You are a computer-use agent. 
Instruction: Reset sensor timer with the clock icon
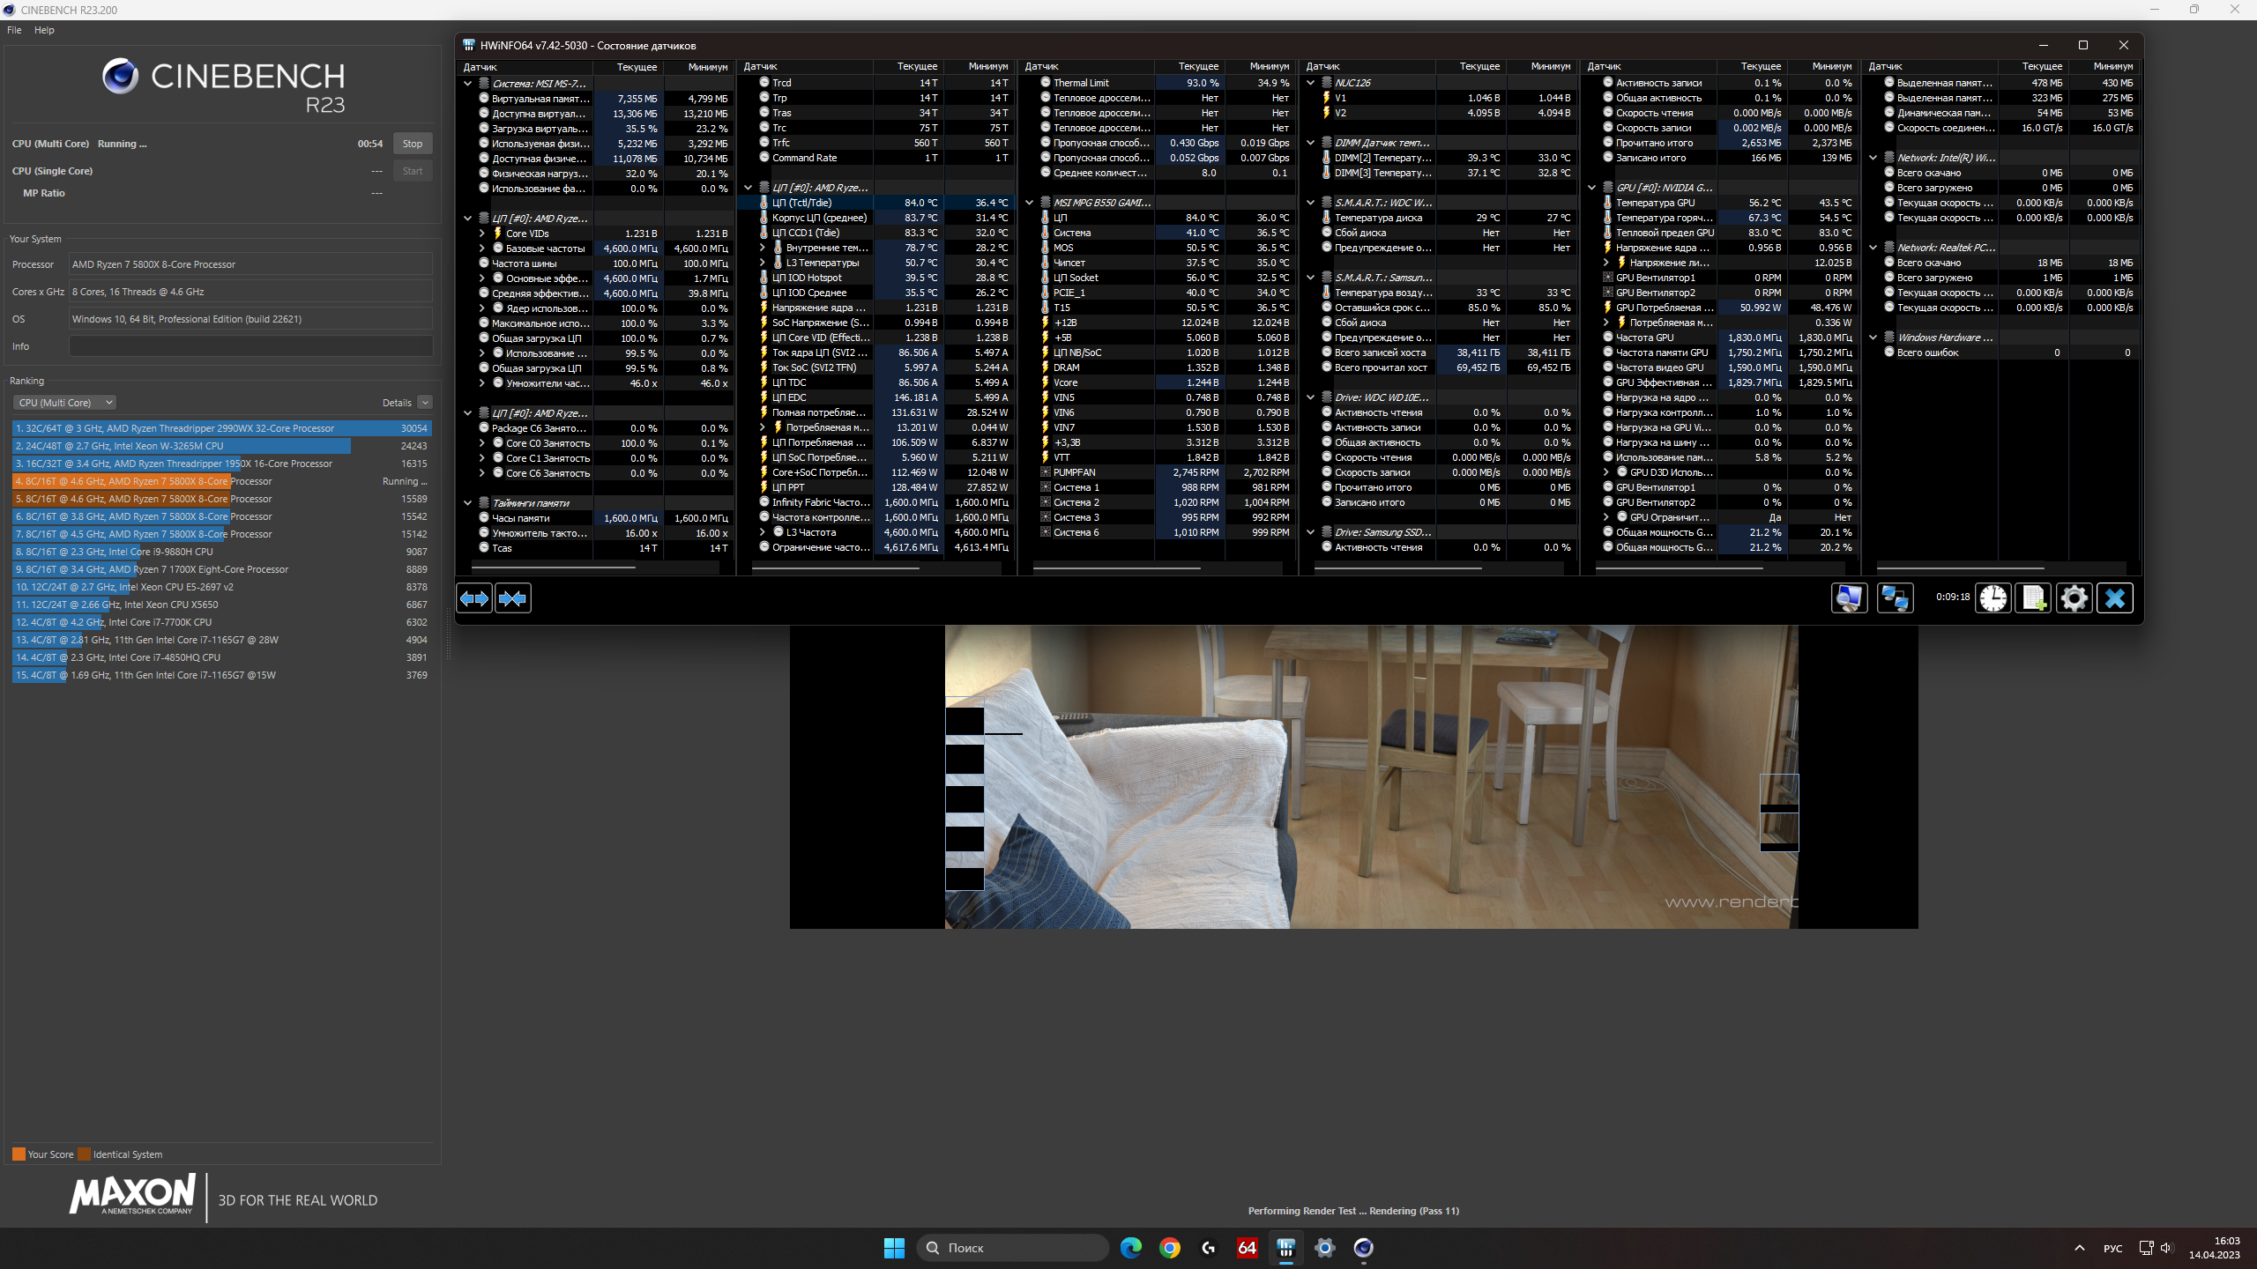pos(1993,598)
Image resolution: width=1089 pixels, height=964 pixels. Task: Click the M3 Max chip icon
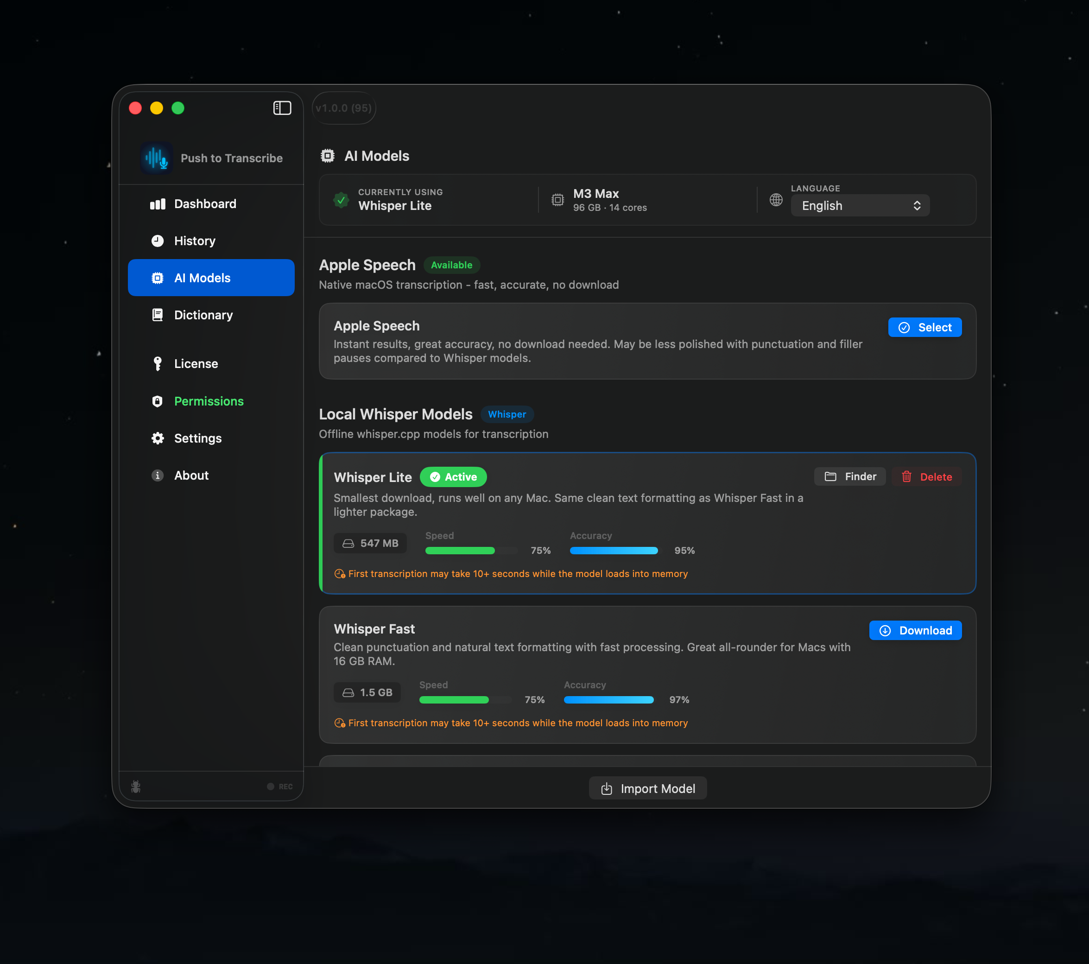click(557, 200)
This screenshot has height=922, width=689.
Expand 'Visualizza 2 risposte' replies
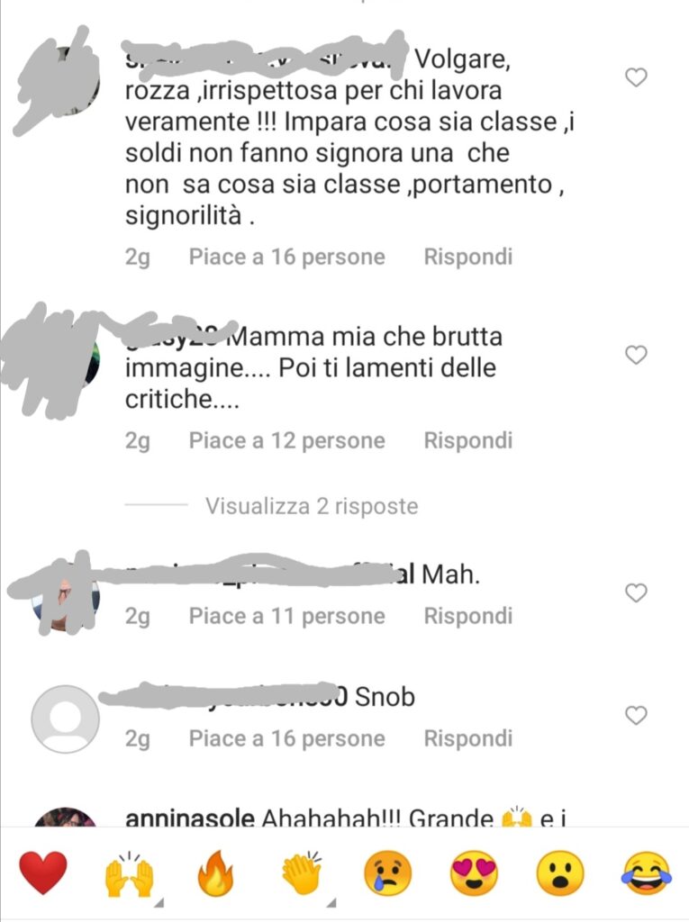pos(312,506)
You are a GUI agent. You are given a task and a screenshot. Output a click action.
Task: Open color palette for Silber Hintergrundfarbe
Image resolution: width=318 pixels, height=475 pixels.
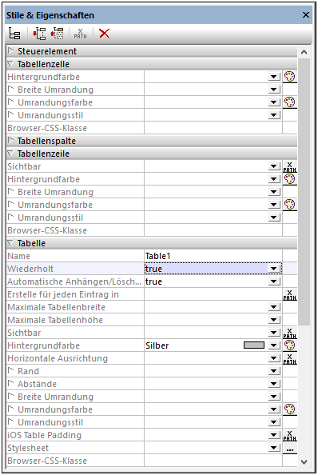290,345
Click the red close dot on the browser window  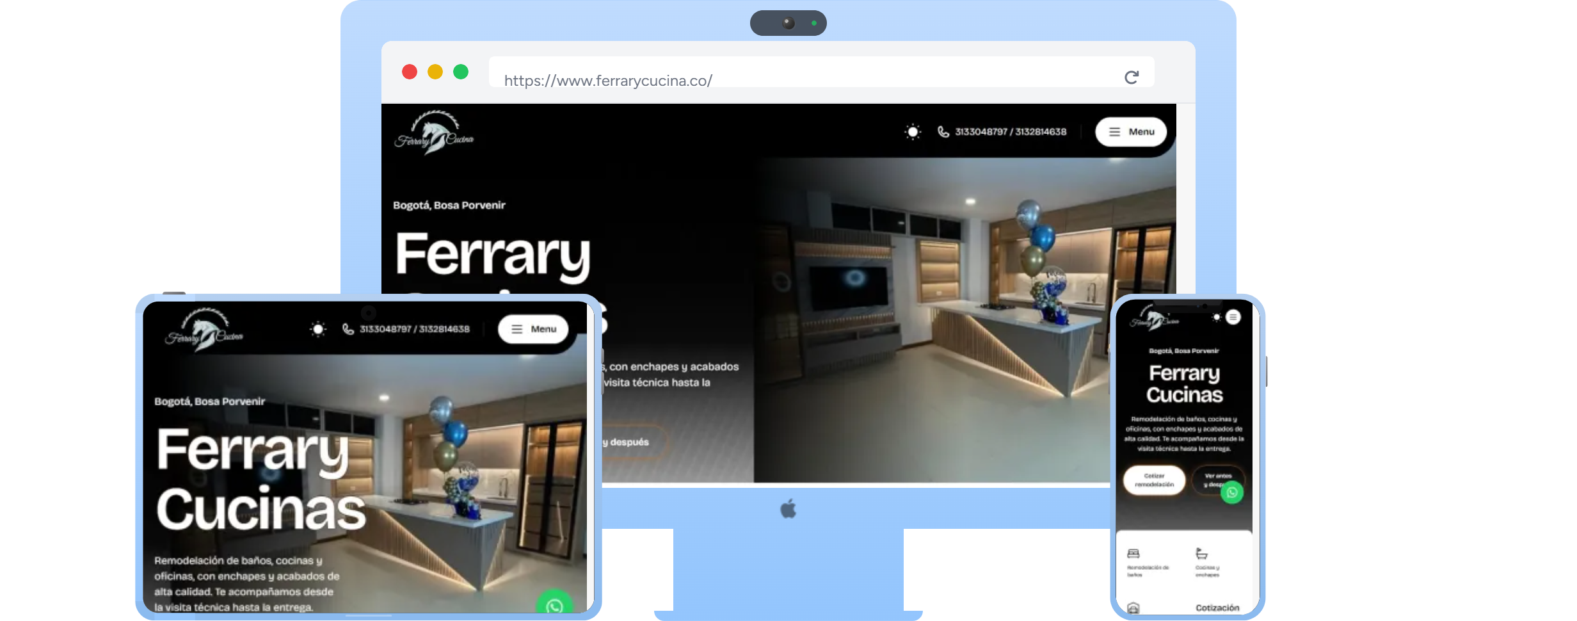point(410,72)
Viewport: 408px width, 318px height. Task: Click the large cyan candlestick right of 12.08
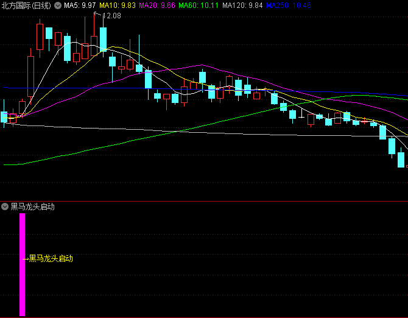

····················

→ TO BE DONE
Count how many lines in the rows above contain the word "screenshot" and give only that number.

→ OUTPUT
2